Susan watched me steadily. "What do you think we should do?"

I felt my lips do something that probably didn't look like a smile. The storm had settled somewhere around my heart, and heady tendrils of its fury were curling up into my throat. It was a good ten seconds before I could speak, and even then it came out in a snarl.

"Do?" I said. "The Reds stole our little girl. We sure as hell aren't going to pay them for that."

A hot and terrible hunger flared up in Susan's eyes in response to my voice.

"We find Maggie," I said. "We take her back. And we kill anyone who gets in the way."

Susan shuddered and her eyes overflowed. She bowed her head and made a small sound. Then she leaned over and gently touched my left hand, the one still covered in slowly fading burn scars. She looked at my hand and winced, beginning to draw away.

I caught her fingers and squeezed hard. She settled her fingers against mine and did the same. We held hands for a silent moment.

"Thank you," she whispered. Her hand was shaking in mine. "Thank you, Harry."

I nodded. I was going to say something to stiff-arm her and keep the distance, but the warmth of her hand in mine was suddenly something I couldn't ignore. I was furious with Susan, furious with an intensity you can feel only when someone you care deeply about hurts you. But the corollary of that was unavoidable - I still cared, or I wouldn't be angry.

"We'll find her," I said. "And I will do everything in my power to bring her back safe."

Susan looked up at me, tears streaking her face, and nodded. Then she lifted a hand and traced her fingers lightly over the scar on my cheek. It was a newer one, still angry and colorful. I thought it made me look like some old-school German character from Golden Age Hollywood with a dueling scar on his cheek. Her fingertips were gentle and warm.

"I didn't know what I was going to do," she said. "There was no one willing to stand up to them. There was no one."
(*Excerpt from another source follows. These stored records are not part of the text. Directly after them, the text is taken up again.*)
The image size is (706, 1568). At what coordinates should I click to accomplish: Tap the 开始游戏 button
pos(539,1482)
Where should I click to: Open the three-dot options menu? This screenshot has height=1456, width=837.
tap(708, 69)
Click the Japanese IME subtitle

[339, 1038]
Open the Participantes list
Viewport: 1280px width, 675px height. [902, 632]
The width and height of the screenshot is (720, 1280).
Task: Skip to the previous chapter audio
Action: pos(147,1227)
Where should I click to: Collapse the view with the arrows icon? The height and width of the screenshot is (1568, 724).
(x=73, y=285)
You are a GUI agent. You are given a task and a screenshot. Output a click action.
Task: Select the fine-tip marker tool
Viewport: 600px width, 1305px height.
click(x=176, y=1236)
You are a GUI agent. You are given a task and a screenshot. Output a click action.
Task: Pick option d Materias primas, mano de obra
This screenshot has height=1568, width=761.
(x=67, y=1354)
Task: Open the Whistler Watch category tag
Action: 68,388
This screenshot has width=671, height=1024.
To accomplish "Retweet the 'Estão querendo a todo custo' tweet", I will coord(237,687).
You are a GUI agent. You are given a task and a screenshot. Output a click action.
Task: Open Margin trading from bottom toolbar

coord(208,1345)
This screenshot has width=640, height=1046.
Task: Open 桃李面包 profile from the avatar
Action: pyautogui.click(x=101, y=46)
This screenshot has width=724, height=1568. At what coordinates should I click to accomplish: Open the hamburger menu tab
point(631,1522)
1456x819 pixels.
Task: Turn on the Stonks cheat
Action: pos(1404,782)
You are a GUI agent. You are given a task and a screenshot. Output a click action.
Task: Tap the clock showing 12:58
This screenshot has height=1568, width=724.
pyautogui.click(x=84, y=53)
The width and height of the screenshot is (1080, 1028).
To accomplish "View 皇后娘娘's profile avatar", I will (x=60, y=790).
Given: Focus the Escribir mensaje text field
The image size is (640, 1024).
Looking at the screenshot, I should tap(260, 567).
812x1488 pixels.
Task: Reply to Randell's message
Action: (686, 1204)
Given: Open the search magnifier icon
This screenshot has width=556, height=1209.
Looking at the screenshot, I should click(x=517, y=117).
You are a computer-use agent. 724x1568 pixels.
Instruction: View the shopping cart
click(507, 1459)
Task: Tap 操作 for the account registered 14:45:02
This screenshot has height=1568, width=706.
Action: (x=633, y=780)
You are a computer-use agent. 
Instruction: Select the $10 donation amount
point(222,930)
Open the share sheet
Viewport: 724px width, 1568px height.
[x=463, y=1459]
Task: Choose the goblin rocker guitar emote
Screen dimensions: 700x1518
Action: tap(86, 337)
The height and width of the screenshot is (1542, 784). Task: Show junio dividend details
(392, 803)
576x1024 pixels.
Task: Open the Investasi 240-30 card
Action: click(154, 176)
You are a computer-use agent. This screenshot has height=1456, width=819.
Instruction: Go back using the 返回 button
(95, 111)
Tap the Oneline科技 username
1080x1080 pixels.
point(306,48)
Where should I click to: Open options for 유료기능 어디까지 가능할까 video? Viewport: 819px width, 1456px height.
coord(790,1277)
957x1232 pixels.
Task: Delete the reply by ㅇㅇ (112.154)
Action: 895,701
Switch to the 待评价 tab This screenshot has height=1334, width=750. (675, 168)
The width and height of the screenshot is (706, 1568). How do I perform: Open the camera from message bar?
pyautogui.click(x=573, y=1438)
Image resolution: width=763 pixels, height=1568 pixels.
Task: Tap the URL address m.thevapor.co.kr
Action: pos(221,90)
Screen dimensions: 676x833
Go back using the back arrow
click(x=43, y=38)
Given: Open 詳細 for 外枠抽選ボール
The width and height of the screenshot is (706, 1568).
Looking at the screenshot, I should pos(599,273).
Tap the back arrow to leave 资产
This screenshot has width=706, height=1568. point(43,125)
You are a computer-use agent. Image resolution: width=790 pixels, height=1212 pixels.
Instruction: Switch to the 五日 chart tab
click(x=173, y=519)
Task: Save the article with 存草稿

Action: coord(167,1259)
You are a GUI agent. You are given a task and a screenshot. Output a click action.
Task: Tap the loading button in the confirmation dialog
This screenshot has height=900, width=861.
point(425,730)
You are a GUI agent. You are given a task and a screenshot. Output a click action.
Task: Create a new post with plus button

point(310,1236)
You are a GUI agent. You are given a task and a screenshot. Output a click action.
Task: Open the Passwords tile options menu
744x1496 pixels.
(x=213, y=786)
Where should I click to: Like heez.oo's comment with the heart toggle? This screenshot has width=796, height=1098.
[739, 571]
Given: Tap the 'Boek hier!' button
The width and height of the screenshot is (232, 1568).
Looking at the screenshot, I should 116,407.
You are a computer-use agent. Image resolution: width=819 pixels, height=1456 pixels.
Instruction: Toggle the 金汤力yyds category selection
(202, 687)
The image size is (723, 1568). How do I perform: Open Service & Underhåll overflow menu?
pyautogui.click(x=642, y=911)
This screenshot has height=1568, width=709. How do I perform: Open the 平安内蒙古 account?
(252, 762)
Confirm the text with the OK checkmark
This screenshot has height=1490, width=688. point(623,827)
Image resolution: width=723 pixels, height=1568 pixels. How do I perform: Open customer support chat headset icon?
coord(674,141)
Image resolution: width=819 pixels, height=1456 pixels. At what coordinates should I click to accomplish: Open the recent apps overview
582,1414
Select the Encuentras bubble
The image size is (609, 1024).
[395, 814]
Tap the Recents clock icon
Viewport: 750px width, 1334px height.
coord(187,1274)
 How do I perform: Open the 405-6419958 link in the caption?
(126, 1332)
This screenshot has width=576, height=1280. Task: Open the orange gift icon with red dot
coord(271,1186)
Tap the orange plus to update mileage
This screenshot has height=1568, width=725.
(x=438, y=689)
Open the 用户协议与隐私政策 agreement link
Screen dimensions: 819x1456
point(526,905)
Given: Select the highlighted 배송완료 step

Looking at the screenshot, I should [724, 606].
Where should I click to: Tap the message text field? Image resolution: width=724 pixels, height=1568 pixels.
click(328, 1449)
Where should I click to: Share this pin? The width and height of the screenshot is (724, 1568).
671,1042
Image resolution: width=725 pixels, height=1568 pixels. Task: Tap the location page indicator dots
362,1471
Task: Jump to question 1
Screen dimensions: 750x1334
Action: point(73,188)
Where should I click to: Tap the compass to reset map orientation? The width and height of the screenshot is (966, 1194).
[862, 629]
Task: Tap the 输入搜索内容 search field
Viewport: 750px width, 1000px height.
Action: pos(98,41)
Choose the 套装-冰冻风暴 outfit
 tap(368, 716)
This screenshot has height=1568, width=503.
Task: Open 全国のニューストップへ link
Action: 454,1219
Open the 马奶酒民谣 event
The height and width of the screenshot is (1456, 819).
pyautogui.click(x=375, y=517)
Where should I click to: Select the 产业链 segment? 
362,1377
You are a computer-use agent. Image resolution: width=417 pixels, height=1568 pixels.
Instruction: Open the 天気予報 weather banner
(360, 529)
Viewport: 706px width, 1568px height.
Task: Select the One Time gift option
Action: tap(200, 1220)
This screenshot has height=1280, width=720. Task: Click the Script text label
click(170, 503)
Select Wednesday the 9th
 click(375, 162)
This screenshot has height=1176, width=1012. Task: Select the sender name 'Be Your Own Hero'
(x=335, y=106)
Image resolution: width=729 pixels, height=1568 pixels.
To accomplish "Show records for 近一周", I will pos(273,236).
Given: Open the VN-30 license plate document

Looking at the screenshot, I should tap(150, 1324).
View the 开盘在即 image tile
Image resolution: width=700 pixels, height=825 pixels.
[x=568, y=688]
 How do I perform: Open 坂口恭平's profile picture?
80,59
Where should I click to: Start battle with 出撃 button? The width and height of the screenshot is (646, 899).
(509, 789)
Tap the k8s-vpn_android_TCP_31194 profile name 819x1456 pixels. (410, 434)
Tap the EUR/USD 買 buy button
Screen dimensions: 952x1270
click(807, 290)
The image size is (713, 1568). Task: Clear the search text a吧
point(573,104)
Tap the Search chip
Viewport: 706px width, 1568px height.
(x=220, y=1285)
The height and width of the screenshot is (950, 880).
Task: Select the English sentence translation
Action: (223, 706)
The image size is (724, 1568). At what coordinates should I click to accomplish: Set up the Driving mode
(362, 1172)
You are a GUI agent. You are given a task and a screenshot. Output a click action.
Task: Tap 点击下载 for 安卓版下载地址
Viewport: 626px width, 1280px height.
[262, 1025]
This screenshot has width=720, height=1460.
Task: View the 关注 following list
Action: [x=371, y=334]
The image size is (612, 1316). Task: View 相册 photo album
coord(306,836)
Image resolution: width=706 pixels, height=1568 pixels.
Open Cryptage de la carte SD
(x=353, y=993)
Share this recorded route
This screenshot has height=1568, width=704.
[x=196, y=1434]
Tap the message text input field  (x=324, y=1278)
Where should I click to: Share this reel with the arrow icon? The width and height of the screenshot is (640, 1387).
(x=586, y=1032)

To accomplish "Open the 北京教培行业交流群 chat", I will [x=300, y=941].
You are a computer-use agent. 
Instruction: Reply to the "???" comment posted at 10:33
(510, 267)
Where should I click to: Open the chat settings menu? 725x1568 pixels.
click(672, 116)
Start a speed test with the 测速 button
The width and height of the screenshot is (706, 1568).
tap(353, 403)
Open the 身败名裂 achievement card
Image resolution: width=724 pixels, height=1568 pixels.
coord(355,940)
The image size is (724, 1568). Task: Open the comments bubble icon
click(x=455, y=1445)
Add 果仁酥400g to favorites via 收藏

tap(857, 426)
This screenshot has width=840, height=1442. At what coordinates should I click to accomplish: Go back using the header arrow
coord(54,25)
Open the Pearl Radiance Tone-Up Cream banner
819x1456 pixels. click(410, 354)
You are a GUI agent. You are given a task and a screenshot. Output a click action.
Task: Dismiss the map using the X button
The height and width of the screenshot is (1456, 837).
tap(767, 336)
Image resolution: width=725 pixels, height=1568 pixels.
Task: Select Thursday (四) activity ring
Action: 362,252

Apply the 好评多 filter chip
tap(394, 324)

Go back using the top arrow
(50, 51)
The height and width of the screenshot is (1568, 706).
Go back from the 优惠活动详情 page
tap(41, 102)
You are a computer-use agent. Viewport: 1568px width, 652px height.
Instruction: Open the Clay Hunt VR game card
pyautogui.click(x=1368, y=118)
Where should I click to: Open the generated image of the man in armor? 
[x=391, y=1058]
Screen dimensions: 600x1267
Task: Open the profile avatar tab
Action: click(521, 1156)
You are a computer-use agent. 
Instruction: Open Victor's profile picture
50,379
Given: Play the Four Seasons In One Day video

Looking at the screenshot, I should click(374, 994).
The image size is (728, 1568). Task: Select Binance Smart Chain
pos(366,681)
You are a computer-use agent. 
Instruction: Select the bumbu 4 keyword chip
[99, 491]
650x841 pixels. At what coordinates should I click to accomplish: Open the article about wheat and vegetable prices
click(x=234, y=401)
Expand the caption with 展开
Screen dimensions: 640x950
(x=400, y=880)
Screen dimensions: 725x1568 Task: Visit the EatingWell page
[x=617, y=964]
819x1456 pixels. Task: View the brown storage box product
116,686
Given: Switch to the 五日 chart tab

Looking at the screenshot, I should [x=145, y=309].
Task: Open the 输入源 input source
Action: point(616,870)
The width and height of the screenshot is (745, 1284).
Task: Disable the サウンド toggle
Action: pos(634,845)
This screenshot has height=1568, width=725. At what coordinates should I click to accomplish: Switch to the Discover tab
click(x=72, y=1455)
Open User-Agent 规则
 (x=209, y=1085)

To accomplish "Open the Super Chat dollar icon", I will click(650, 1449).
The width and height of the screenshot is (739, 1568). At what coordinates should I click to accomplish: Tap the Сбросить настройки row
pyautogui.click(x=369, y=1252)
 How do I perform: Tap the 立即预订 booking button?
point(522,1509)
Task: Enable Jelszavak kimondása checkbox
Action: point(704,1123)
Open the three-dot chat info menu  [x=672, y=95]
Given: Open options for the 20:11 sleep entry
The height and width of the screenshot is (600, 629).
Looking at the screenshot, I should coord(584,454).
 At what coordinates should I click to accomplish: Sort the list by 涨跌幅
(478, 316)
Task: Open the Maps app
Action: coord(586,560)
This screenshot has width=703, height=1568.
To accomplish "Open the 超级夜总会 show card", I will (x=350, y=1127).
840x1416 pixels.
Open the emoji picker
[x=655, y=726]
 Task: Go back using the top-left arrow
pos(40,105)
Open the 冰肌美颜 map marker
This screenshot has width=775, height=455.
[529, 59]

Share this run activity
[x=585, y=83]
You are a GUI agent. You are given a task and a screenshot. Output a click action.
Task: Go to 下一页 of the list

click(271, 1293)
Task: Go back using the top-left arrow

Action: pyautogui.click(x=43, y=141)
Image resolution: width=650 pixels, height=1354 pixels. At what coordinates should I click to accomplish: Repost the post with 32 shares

Our eyes met, and suddenly the old heat was there between us, quivering out from our joined hands, from her fingertips against my face. Her eyes widened a little, and my heart started pounding along rapidly. I was furious with Susan. But apparently my body just read that as "excited" and didn't bother examining the fine print. I met her eyes for a long moment and then said, through a dry throat, "Isn't this how we got into this mess?"

She let out a shaking sound that was meant to be a laugh, but was filled with awareness of the inherent irony, and drew her hands away. "I . . . I'm sorry. I didn't mean to . . ." Her voice turned wry. "It's been a while for me."

I knew what she meant. I took several slow, deep breaths, separating mind from body. Then I said quietly, "Susan. Whatever happens from here . . . we're done." I looked up at her. "You know that. You knew it when you chose not to tell me."

She looked brittle. She nodded slowly, as if something might break off if she moved any more quickly than that. She folded her hands in her lap. "I . . . know that. I knew it when I did it."

Silence stretched.

"Right," I said finally. "Now . . ." I took another deep breath, and told myself it would help. "The way I see it, you didn't fly into Chicago just for a chat with me. You wouldn't need Martin for that."

She lifted an eyebrow at me and nodded. "True."

"Then why?"

She seemed to gather herself, her voice more businesslike. "There's a Red outpost here. It's a place to start."

"Okay," I said, rising. "Let's start."